Here, get_target() finds the target system call. TRAMP_CODE is a static buffer containing our privilege escalation syscall. gimmeroot() is a macro to invoke the newly overwritten syscall with function to set our process' UID/GID to root's:
#define gimmeroot() syscall(TARGET_SYSCALL, 31337, kernel_code, 1, 2, 3, 4)
You would expect the user process to be terminated for an access violation. After all, it is asking the kernel to write to what should be a protected area of kernel memory. Moreover, kernel memory isn't usually mapped into a process's address space. Trying to access it should generate a page fault and subsequent kernel oops, plus a SIGSEGV for the userland process.

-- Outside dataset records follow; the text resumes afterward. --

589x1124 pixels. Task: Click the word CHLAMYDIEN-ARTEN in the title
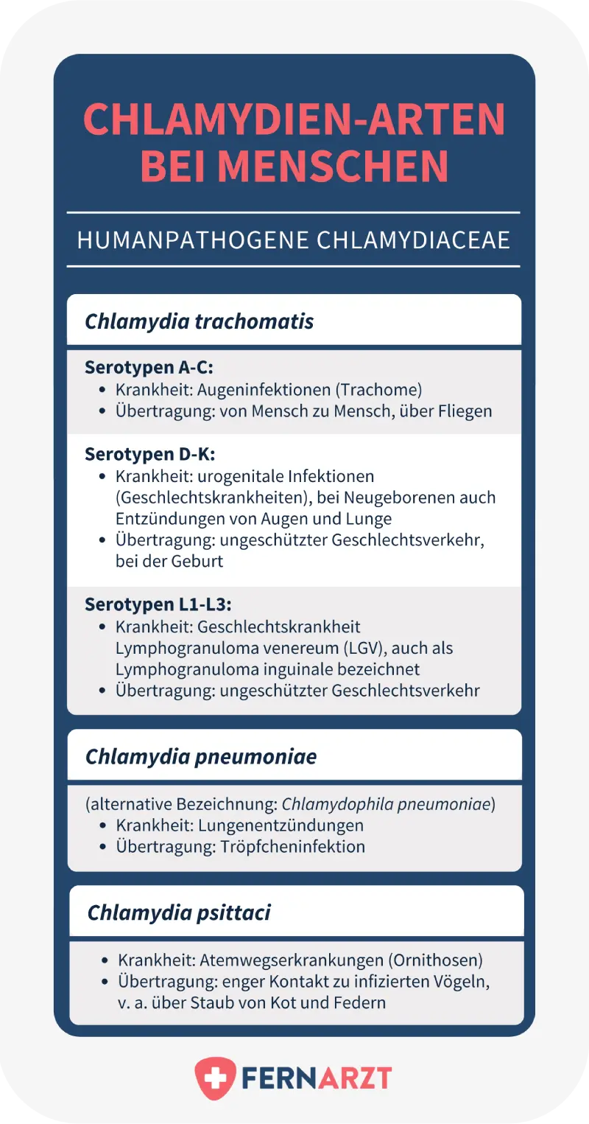coord(294,120)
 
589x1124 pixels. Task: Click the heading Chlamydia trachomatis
coord(200,322)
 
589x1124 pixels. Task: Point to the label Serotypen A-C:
coord(149,368)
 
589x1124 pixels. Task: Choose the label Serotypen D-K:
coord(149,453)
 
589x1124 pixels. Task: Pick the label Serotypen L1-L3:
coord(158,604)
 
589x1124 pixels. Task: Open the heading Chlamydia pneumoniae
coord(201,757)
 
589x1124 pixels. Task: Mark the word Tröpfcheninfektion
coord(292,846)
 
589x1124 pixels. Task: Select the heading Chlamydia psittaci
coord(179,913)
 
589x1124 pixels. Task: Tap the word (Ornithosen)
coord(434,960)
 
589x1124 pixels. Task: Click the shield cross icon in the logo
coord(215,1079)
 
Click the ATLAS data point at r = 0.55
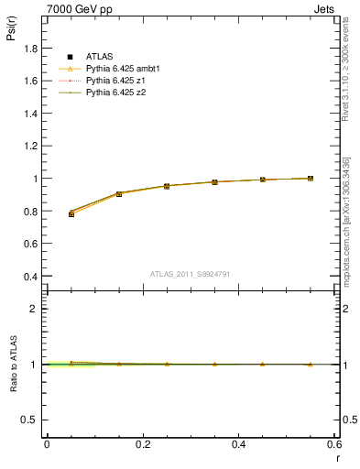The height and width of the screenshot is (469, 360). pyautogui.click(x=311, y=179)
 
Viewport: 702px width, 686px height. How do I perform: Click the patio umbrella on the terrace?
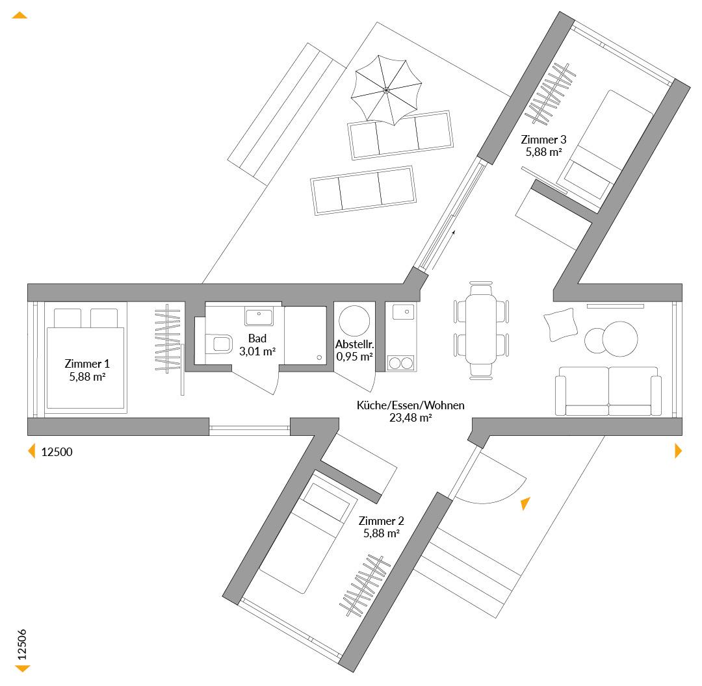[386, 90]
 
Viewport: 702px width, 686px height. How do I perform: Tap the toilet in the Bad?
[219, 344]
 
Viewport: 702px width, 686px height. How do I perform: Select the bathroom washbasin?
[259, 316]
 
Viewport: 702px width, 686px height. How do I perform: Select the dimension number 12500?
[57, 452]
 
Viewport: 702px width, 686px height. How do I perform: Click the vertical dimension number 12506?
[22, 644]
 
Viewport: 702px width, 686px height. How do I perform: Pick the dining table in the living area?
[481, 330]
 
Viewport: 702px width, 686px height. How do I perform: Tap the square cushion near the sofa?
[560, 324]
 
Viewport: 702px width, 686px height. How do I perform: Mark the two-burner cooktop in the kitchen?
[400, 363]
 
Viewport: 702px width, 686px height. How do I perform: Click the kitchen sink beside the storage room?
[404, 311]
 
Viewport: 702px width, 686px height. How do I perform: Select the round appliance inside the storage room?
[354, 321]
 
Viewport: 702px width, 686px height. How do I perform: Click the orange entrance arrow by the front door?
[525, 503]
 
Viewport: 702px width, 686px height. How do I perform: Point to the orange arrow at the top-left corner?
[20, 15]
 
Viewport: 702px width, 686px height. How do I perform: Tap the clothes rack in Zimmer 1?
[168, 338]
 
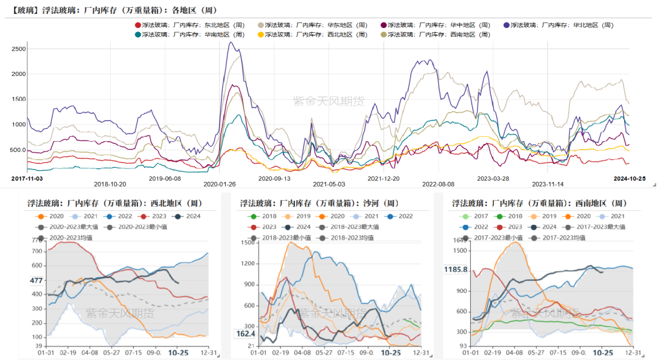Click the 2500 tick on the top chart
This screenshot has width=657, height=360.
[18, 49]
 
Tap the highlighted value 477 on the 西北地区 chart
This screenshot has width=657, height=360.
[36, 280]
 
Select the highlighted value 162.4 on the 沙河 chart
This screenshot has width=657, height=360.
[246, 334]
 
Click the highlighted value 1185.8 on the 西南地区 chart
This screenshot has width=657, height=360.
[456, 269]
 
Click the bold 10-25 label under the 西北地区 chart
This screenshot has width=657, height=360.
[178, 353]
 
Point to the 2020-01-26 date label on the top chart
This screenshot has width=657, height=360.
[219, 184]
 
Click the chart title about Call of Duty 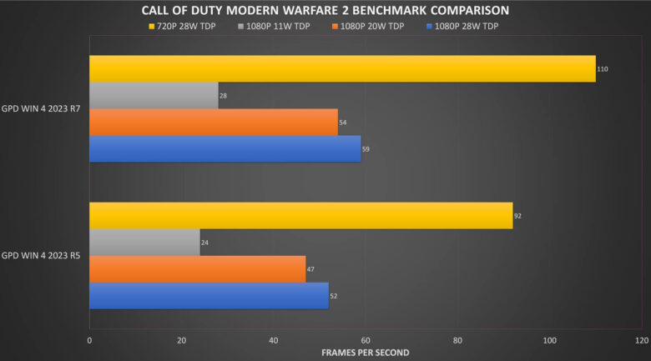tap(326, 11)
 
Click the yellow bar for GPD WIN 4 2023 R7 tap(342, 68)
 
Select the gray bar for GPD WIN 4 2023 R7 tap(154, 96)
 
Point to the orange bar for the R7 tap(213, 122)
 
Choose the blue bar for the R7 tap(225, 149)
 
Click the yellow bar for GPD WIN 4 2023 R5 tap(300, 215)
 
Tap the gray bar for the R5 tap(144, 242)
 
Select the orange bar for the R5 tap(197, 268)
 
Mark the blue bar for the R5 tap(209, 295)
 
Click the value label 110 tap(603, 69)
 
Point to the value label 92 tap(518, 216)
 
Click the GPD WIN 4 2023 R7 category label tap(43, 109)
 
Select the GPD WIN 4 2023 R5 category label tap(43, 256)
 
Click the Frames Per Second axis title tap(365, 353)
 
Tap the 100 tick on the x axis tap(549, 341)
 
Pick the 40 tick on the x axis tap(273, 341)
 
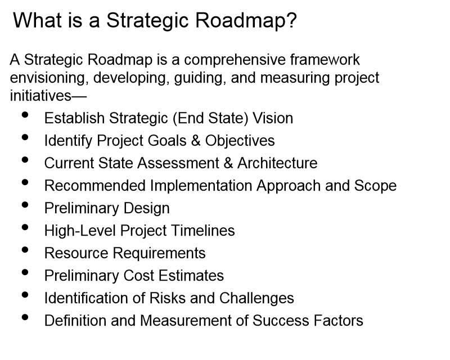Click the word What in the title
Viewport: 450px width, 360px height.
pos(37,20)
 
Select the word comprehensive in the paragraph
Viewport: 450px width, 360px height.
pos(235,60)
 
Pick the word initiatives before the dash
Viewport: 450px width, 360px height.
pos(40,95)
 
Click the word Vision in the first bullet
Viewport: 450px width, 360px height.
pos(273,118)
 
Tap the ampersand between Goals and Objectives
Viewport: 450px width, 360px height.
pos(196,141)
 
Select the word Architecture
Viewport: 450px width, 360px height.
pos(277,163)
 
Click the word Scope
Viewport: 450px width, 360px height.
pos(375,186)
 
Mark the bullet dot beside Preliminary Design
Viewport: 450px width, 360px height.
pos(25,205)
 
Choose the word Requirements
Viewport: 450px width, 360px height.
pos(159,253)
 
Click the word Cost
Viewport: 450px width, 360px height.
pos(138,276)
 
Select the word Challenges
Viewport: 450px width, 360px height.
pos(257,298)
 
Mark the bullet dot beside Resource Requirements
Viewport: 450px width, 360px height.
pos(25,250)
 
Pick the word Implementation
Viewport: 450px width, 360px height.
pos(201,186)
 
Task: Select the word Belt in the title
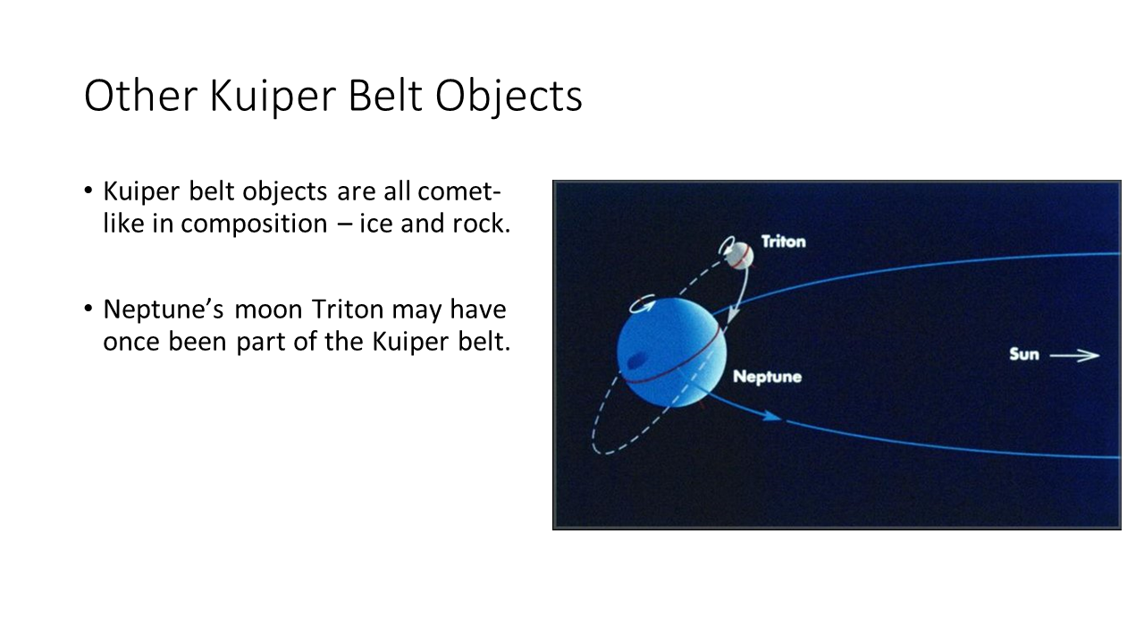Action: pos(385,95)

However, this is not the case with system calls: they must be mapped in userland as well as kernelspace, since user processes need to call them. This exploit takes advantage of this, as the copy is done with the current process's memory mappings but with the elevated permissions (and reduced access checks) of running in kernel mode.
There are a number of steps that could be taken to prevent this exploit from working:
1. Obvious: Check user addresses for validity before copying anything to/from them.
2. Protect certain chunks of kernel memory from being overwritten after it's initial load. Unfortunately, the syscall table isn't a very good candidate for this tactic: it needs to be modified at runtime, at the very least for registering new system calls from loadable modules.
3. Audit system calls and flag any ones with unusual parameters. In this case, the user process was passing a pointer into what should have been (from the process's perspective) an unwritable page. This tactic would be very expensive, since you'd essentially be double checking most of what the kernel already verifies. Or, at least it should verify.
4. Careful code auditing to make sure #1 always happens. Note that the tactic of preventing user processes from mapping very low memory (used in the other vmsplice exploit) as suggested elsewhere would not have prevented this particular exploit from working. It uses a different path through sys_vmsplice to achieve it's code execution and no zero page mappings or any such funkiness.
By the way, the vulnerability has been patched in 2.6.24.2. Though it is a local-only exploit, it is still a significant risk.